Fathers, just like mothers, are keepers of folklore passed on to children. The tellers of jokes, riddles, and stories, they also sing lullabies to their babies and entertain older children with songs. These are just a few examples from the American Folklife Center’s Archive:
Perhaps the oldest lullaby we have is Lebanese and thought to be about an incident that occurred the 14th century. It tells the story of a kidnapped young girl who is later recovered by her parents. Made a servant caring for an infant, she sings of her sad story, a song that helps her family find her. The song is performed here by Nicholas Debs, in Arabic, recorded by Robert Cook, Robert Cornwall, and Lillian Stedman in Florida in 1940: “Ughniyah li al-Atfal.” Nicholas Debs immigrated to the United States in 1920.
For an English language example of a lullaby, here is John Lowry Goree, an African American from Houston, Texas. He sang this version of a familiar song, “All the Pretty Little Ponies” for John and Ruby Lomax in 1939.
There are a lot of songs sung for children that started out as something else. “Play party” songs were for parties or dances often organized by Churches to provide a chaperoned environment for young single adults to socialize. Many songs from those events became songs for young children, such as school or camp songs. An example is the “Crawdad,” which entered oral tradition in the American South and has many versions among different ethnic groups. This African American version is sung by Leroy Martin and a group of unidentified men, also for the Lomaxes in 1939.

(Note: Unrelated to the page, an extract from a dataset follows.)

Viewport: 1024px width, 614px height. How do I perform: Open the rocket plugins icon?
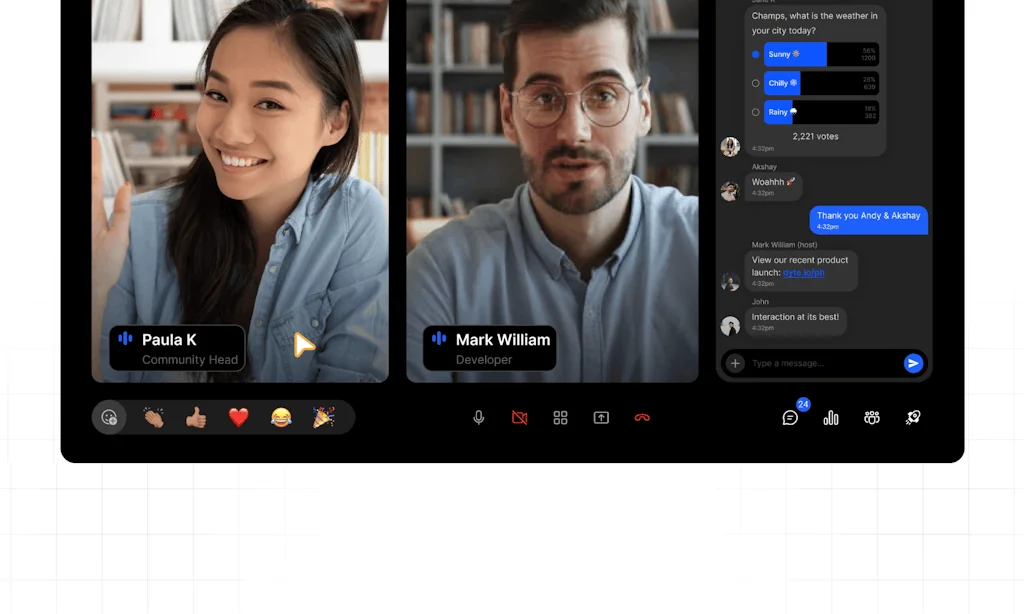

In the American Folklife Center’s archives we find that not only did dads often sing funny songs, like “Crawdad,” they also told funny stories. This is a recording made by Stetson Kennedy of Evelio Andux telling a story in Spanish about “Miss Martinez Cockroach and Mr. Perez Mouse” in Ybor City, a Cuban settlement now part of Tampa, Florida, in 1939. The story is of an unlikely courtship with a tragic ending. Mr. Mouse dies suddenly after taking a sniff of a stew prepared by Miss Cockroach. Kennedy took the opportunity to record Evelia Andux, Mr. Andux’s 11 year-old daughter, telling the same story. Her version is a little different. Traditions passed on from father to child might be expected to be performed as taught or, as in the stories above, perhaps a good bit of leeway is allowed for the next generation to perform it their way.